SELECTION ->

** Start **

Shock and Awe: The Story of Electricity is a British television series outlining aspects of the history of electricity. The series was a co-production between the Open University and the BBC and aired from 6 to 20 October 2011 on BBC Four. The programs were presented by Jim Al-Khalili.

Episodes 
 Spark: How pioneers unlocked electricity's mysteries and built strange instruments to create it.
 The Age of Invention: How harnessing the link between magnetism and electricity transformed the world.
 Revelations and Revolutions: After centuries of experimentation, how we finally came to understand electromagnetism.

Spark 
In the first episode Al-Khalili introduces the history of our understanding of electricity and the harnessing of its power. He covers the achievements of these "natural philosophers" – Francis Hauksbee, Stephen Gray, Musschenbroek, Benjamin Franklin, Henry Cavendish, Galvani, Volta and Humphry Davy.

The programme starts with Hauksbee's invention of a static-electricity generator and its subsequent demonstration to the high-minded. It covers Franklin and the resulting experiments to capture and tame lightning. The narrative continues with Cavendish's investigations of the electric shock received from the torpedo fish. Al-Khalili expands on the development of the electric battery following Volta's discovery that simultaneously licking a copper coin and a silver spoon would generate a tingle of electricity. The programme finishes with the first breakthrough in finding a commercial use for electricity: Humphry Davy demonstrating the first carbon-arc light before members of the Royal Institution.

** End **

PROVIDED MATERIAL ->

** Start **

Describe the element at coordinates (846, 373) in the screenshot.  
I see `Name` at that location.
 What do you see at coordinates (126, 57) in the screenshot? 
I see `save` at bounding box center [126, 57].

** End **

TASK REQUIREMENTS ->
a – Who presented the programs described in the Shock and Awe text?
b – Extend the Shock and Awe text, picking up after its last sentence.
The data has no connection to the Shock and Awe text.

ANSWERS GIVEN ->
a – Jim Al-Khalili

b –
The Age of Invention 
In the second episode Al-Khalili covers the scientists who discovered the links between electricity and magnetism leading to a way to generate electric power- Hans Christian Oersted, Michael Faraday, William Sturgeon and Joseph Henry.

The development of commercial applications started with Samuel Morse and Al-Khalili then tells the story of the 1866 transatlantic cable. He revisits the war of the currents rivalry between direct current and alternating current.

Revelations and Revolutions 
In the final episode Al-Khalili brings the story up to date covering the achievements of James Clerk Maxwell; Heinrich Hertz; Oliver Lodge; Jagadish Bose; William Crookes; Mataré & Welker; and William Shockley.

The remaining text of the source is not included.